I've been won over - I'm excited by the potential of LLMs

This verges on a mea culpa given I've been so skeptical of LLMs... but I am now fully won over and excited about the potential of AI. What changed my mind?

First: switching to Claude. Claude is much, much better for coding tasks than ChatGPT. It is night and day. I started getting significant amounts of actually useful output from my interactions with an LLM rather than the "better autocomplete" of Github Copilot and GPT.

Second: learning what Claude was good at - tedious boilerplate stuff with examples to follow; debugging - and what it was bad at - anything novel - and getting better at writing effective prompts.

Third: one particular interaction.

I was working on my side-project - a strongly typed Typescript ORM - and had been trying to get a complex type to play nicely with zod enums for hours, with no success. Tired and fed up, I decided to give up completely, and have the library just not support enums at all. To do this I needed a type to represent all zod schemas except enums. Frazzled as I was, I struggled with even this basic problem - so I turned to Claude.

It took a handful of attempts but pretty quickly Claude was able to come up with the type I needed. I felt a palpable sense of relief when I copied it into my project and it worked, and was ready to call it a night. First, though, I felt the need - despite knowing I was talking to a statistical model - to express my gratitude, so I switched back to my browser window and wrote “you are wonderful”.

Then Claude did something that completely changed the course of my evening: it expressed curiosity about why I needed the type I had asked it to create. I shrugged, thought “why not”, and replied with a quick description of what the project was and what the problem was that had led me to giving up and trying to exclude enums completely. It asked me another question in response, and then another, and in no time at all things snowballed into an hours-long debugging session, only stopping when I hit the usage limit.

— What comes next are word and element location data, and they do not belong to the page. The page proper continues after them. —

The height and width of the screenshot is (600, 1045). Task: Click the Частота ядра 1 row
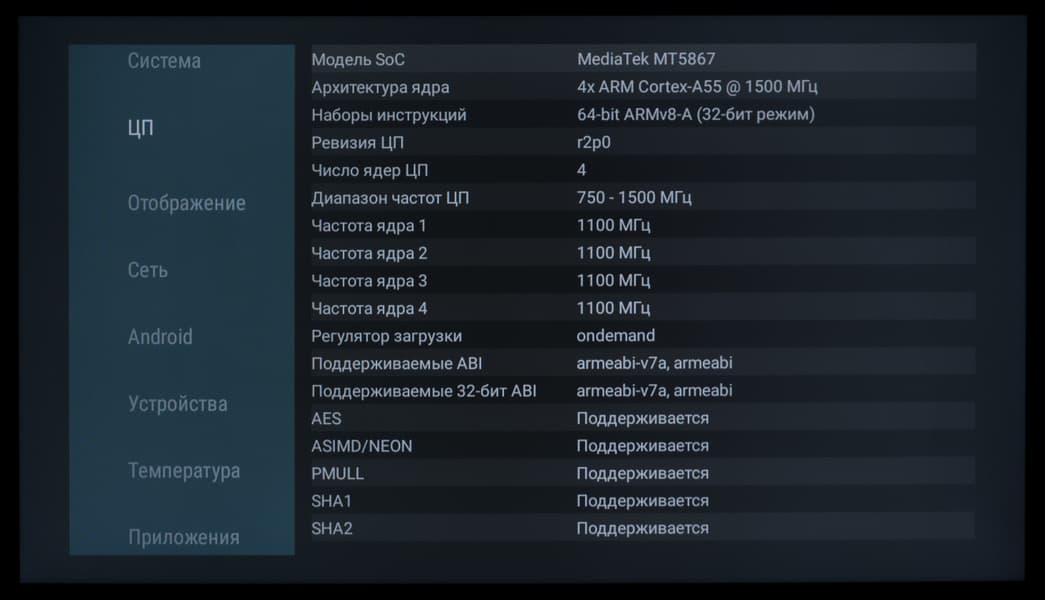click(x=642, y=225)
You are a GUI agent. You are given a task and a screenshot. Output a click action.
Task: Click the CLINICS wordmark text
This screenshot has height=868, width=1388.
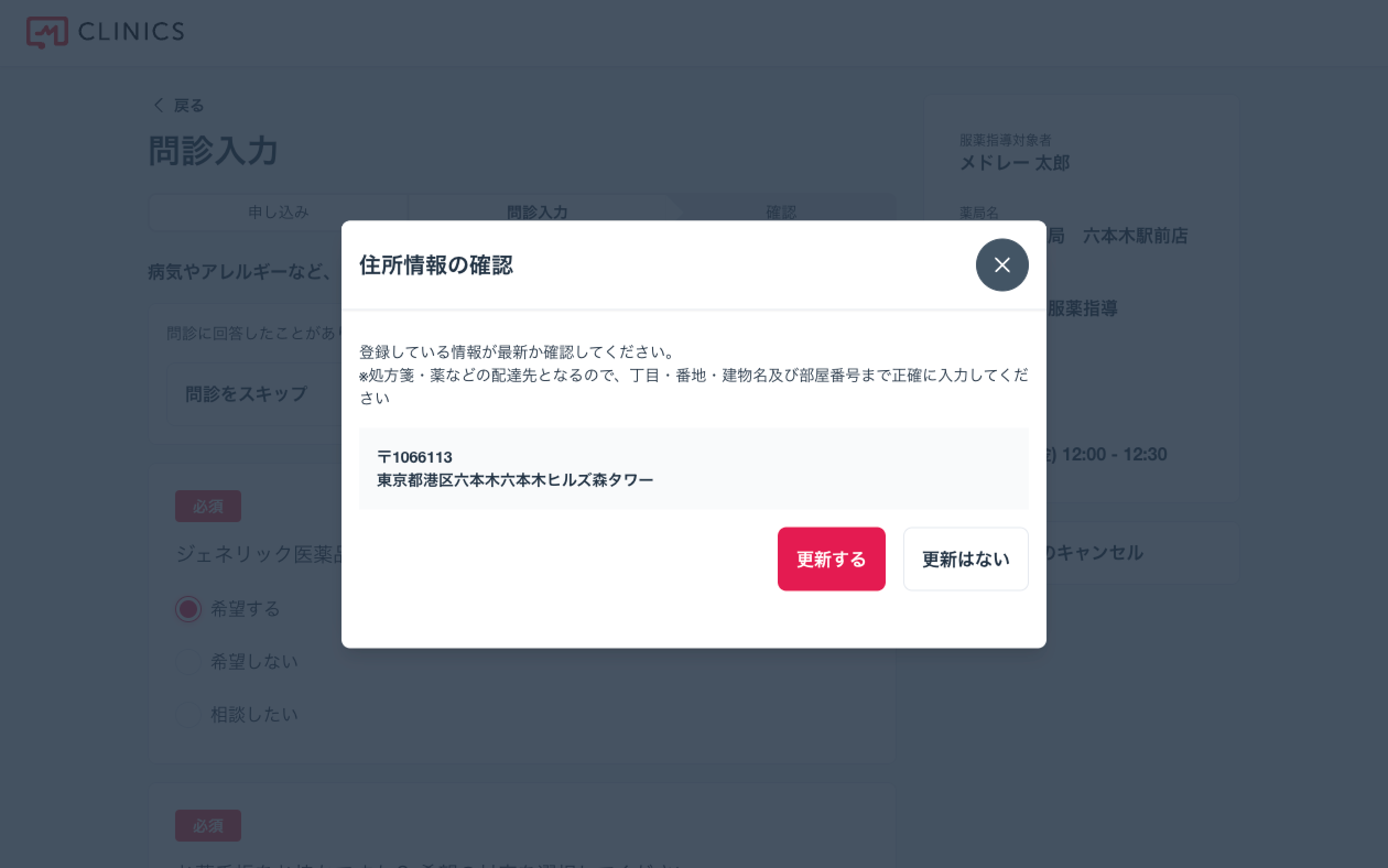point(132,31)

Claude generated a lot of nonsensical, broken code during our debugging session, and it didn’t figure out how to solve the problem - but through the back-and-forth with it over those hours I learned a ton about how to debug types, and got some useful insight into the obscure, shadowy corners of Typescript in which the source of my problem might be lurking. Still, I’d hit the usage limit, so I closed my laptop.

I (very predictably) couldn’t stop thinking about it. The problem and the things I’d learned kept bashing around inside my head. An hour or so later, I landed on a hunch, opened my laptop, tried it out, and - it worked! I couldn’t believe it. I’d gone from having completely given up to solving what felt like an intractable problem, all because an AI model had expressed curiosity (as it is programmed to do). As soon as the usage time limit was up I logged back on to say thanks.